Data Cleansing for Models Trained with SGD
Pith reviewed 2026-05-25 19:33 UTC · model grok-4.3
The pith
Retracing SGD steps identifies influential training instances for data cleansing without convexity or optimality assumptions.
A machine-rendered reading of the paper's core claim, the machinery that carries it, and where it could break.
Core claim
The paper claims that influential instances can be inferred by retracing the SGD optimization trajectory while incorporating the intermediate models computed in each step, enabling effective data cleansing for models trained with non-convex losses and without reaching an optimum.
What carries the argument
The retracing procedure that follows each SGD update and uses the sequence of intermediate models to compute influence scores.
If this is right
- Models trained with SGD can be improved simply by inspecting and removing the instances the algorithm flags.
- The method applies directly to non-convex models common in deep learning.
- Data cleansing becomes feasible for users without specialized domain knowledge.
- Experiments on image datasets confirm that the flagged instances are genuinely influential.
Where Pith is reading between the lines
- The same retracing idea could be tested on other first-order optimizers such as Adam.
- The approach might surface systematic biases in a dataset by repeatedly identifying the same examples as influential.

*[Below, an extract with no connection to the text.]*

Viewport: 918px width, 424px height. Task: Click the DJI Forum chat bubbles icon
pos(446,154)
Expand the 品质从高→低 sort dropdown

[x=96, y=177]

- For very large datasets the method could be paired with cheaper approximations to keep computation feasible.
Load-bearing premise
That retracing the SGD path with intermediate models correctly identifies which instances are influential, even for non-convex losses and without an optimal model.
What would settle it
Removing the instances flagged by the method produces no improvement or a decline in validation accuracy, unlike removal of randomly chosen instances of the same number.
Figures
read the original abstract
Data cleansing is a typical approach used to improve the accuracy of machine learning models, which, however, requires extensive domain knowledge to identify the influential instances that affect the models. In this paper, we propose an algorithm that can suggest influential instances without using any domain knowledge. With the proposed method, users only need to inspect the instances suggested by the algorithm, implying that users do not need extensive knowledge for this procedure, which enables even non-experts to conduct data cleansing and improve the model. The existing methods require the loss function to be convex and an optimal model to be obtained, which is not always the case in modern machine learning. To overcome these limitations, we propose a novel approach specifically designed for the models trained with stochastic gradient descent (SGD). The proposed method infers the influential instances by retracing the steps of the SGD while incorporating intermediate models computed in each step. Through experiments, we demonstrate that the proposed method can accurately infer the influential instances. Moreover, we used MNIST and CIFAR10 to show that the models can be effectively improved by removing the influential instances suggested by the proposed method.
Editorial analysis
A structured set of objections, weighed in public.
Referee Report
Summary. The paper proposes an algorithm to identify influential training instances for data cleansing in models trained via SGD. The method retraces the SGD trajectory by incorporating intermediate models at each step, avoiding requirements for convex losses or globally optimal models. Experiments claim to show accurate inference of influential instances, with removal of suggested instances improving accuracy on MNIST and CIFAR10.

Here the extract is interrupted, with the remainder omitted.